Chapter Thirteen | Mine
I could feel her squirm under my body, gun in right, left right next to her head, forbidding her to move. I gently pressed the barrel of the gun against her temple and watched her honey-brown eyes fly open in shock, her mouth open, chest heaving. “Sh, sh, sh. It’s okay. Everything will be alright, as long as you stay still,” and I cocked the gun. Right away, her body went tense. I stared into her eyes, feeling a smirk play across my face.
“Vik - Viktor... what are - are you do... ing?” God. How could she not see what her saying my name and speaking that way does to me? I could listen to her all day; her voice thick and sweet like honey, but raspy and dark like the sound of alcohol taking over your voice the next morning. I’d heard that voice in her too many times in the past; thankfully, after her alcohol poisoning, she got help and went to rehab a month after the war ended.

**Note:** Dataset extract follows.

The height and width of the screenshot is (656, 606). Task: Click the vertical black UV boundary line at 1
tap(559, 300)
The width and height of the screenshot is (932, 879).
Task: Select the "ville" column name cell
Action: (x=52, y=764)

“God, Jordeyn. You have no idea what you’re doing to me.” My thumb grazed her jawline, feeling the strength of it beneath my fingertip. Strong and defined; the very meaning of her soul - taking nothing from anyone around her. She didn’t need any of us. She had herself, and she knew that she was enough for herself: independent, and strong-willed.
Just like Jay.
Everything hit me like a boulder, threatening to suffocate me alive. I felt my hands tremble, and I my arms began to shake and go weak. I let the gun drop, as the sound of metal on wood echoed around the room and felt a hot sweat and cold chill dance down my spine. The room spun like a carousel on overdrive, and I could feel my breakfast threaten to reak havoc on the floor. I felt Jordeyn shift under me, and this time, I didn’t stop her. She sat up quickly, not shaken by anything despite having a loaded gun pointed at her just seconds before.
“Viktor. Viktor look at me, please. Please look at me.” She encased my face with her hands, forcing me to look at her.
My chest still rose and fell rapidly with every strangled breath.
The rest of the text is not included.